API Reference (PC Desktop)

This page documents the PC desktop-specific APIs provided by @midscene/computer.

For common APIs that work across all platforms, see Common API Reference.

Agent Creation

agentFromComputer(opts?): Promise<ComputerAgent>

Create an agent for desktop automation.

Parameters:

interface ComputerAgentOpt {
  // Agent options (inherited from AgentOpt)
  aiActionContext?: string;
  cache?: boolean;
  // ... other AgentOpt properties

  // Device options
  displayId?: string;
  customActions?: DeviceAction<any>[];
  headless?: boolean;
  xvfbResolution?: string;
}

displayId (optional): Specify which display to control. Get available displays with ComputerDevice.listDisplays().
customActions (optional): Add custom actions to the device.
headless (optional, Linux only): Set to true to start a virtual display via Xvfb, enabling desktop automation on headless Linux servers and CI environments without a physical display. Can also be set via the MIDSCENE_COMPUTER_HEADLESS_LINUX=true environment variable.
xvfbResolution (optional): Resolution for the Xvfb virtual display. Defaults to '1920x1080x24'.

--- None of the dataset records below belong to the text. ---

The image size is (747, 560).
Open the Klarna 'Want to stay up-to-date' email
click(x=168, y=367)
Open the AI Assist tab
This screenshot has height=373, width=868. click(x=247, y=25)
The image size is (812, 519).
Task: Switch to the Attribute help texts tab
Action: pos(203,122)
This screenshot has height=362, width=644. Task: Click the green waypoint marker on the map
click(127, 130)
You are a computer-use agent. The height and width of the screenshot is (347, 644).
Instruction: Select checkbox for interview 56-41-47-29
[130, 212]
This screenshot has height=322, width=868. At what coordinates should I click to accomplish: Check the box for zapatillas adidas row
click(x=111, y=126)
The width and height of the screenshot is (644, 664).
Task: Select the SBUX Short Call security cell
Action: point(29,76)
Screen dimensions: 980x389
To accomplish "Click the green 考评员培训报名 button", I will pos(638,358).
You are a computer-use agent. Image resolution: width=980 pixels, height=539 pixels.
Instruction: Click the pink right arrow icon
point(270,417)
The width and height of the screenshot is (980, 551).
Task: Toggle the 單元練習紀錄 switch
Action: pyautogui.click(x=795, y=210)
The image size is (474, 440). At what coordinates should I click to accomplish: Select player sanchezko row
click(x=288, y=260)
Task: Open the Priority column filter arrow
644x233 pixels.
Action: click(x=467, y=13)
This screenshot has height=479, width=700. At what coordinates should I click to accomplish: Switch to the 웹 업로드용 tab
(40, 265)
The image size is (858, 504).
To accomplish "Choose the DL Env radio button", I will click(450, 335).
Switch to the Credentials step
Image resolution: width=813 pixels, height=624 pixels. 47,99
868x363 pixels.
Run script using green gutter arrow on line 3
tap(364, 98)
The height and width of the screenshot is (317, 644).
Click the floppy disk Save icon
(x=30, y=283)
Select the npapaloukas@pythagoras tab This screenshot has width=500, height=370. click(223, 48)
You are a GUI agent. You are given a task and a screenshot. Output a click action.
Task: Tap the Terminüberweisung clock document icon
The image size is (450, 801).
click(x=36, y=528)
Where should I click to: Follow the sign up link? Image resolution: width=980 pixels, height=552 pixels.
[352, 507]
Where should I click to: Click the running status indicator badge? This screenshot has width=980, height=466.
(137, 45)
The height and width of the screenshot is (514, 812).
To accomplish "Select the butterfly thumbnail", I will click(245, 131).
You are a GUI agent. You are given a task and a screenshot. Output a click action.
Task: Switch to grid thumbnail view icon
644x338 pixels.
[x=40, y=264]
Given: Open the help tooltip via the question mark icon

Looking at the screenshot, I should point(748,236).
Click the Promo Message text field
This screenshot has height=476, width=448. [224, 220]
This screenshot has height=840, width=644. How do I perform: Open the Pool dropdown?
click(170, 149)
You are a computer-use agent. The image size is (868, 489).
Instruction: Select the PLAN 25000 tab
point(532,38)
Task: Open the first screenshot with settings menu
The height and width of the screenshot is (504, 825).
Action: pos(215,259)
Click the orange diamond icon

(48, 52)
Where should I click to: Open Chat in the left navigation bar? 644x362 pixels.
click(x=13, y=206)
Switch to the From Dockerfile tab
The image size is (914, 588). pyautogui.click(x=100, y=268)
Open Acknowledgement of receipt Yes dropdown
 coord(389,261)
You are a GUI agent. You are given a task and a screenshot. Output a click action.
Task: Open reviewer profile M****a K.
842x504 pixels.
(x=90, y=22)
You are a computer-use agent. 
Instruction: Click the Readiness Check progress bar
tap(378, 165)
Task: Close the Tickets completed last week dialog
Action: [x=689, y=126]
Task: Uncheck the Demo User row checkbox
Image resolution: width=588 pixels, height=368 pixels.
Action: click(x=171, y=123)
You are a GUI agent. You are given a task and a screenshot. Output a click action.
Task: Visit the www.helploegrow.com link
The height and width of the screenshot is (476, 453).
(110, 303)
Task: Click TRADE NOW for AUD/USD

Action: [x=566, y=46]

Example: Testing Electron Apps on Headless Linux CI

A complete demo of testing Obsidian (an Electron app) on headless Linux CI with @midscene/computer: https://github.com/web-infra-dev/midscene-example/tree/main/computer/electron-demo

Example:

import { agentFromComputer } from '@midscene/computer';

// Connect to primary display
const agent = await agentFromComputer({
  aiActionContext: 'You are automating a desktop application.',
});

// Connect to specific display
const displays = await ComputerDevice.listDisplays();
const agent2 = await agentFromComputer({
  displayId: displays[1].id,
});

Device Management

ComputerDevice.listDisplays(): Promise<DisplayInfo[]>

List all available displays.

Returns:

interface DisplayInfo {
  id: string;
  name: string;
  primary?: boolean;
}

Example:

import { ComputerDevice } from '@midscene/computer';

const displays = await ComputerDevice.listDisplays();
console.log('Available displays:', displays);
// [
//   { id: '0', name: 'Built-in Display', primary: true },
//   { id: '1', name: 'External Display', primary: false }
// ]

checkComputerEnvironment(): Promise<EnvironmentCheck>

Check if the computer environment is properly configured.

Returns:

interface EnvironmentCheck {
  available: boolean;
  error?: string;
  platform: string;
  displays: number;
}

Example:

import { checkComputerEnvironment } from '@midscene/computer';

const env = await checkComputerEnvironment();
console.log('Environment check:', env);

if (!env.available) {
  console.error('Environment error:', env.error);
}

ComputerAgent

The ComputerAgent class extends PageAgent<ComputerDevice> and inherits all common agent methods:

aiAct(action: string): Perform an action with AI
aiQuery(query: string): Extract information with AI
aiAssert(assertion: string): Assert a condition with AI
aiWaitFor(condition: string): Wait for a condition
aiLocate(description: string): Locate an element
And more...

See Common API Reference for details.

Available Actions

The ComputerDevice supports the following actions:

Mouse Actions

Tap (Click)

Single click at the target location.

await agent.aiAct('click on the File menu');
await agent.aiAct('click at center of screen');

DoubleClick

Double-click at the target location.

await agent.aiAct('double-click on the desktop icon');

RightClick

Right-click to open context menu.

await agent.aiAct('right-click on the desktop');
await agent.aiAct('right-click on the file');

MouseMove

Move mouse to an element.

await agent.aiAct('move mouse to the menu item');

DragAndDrop

Drag from one location and drop at another.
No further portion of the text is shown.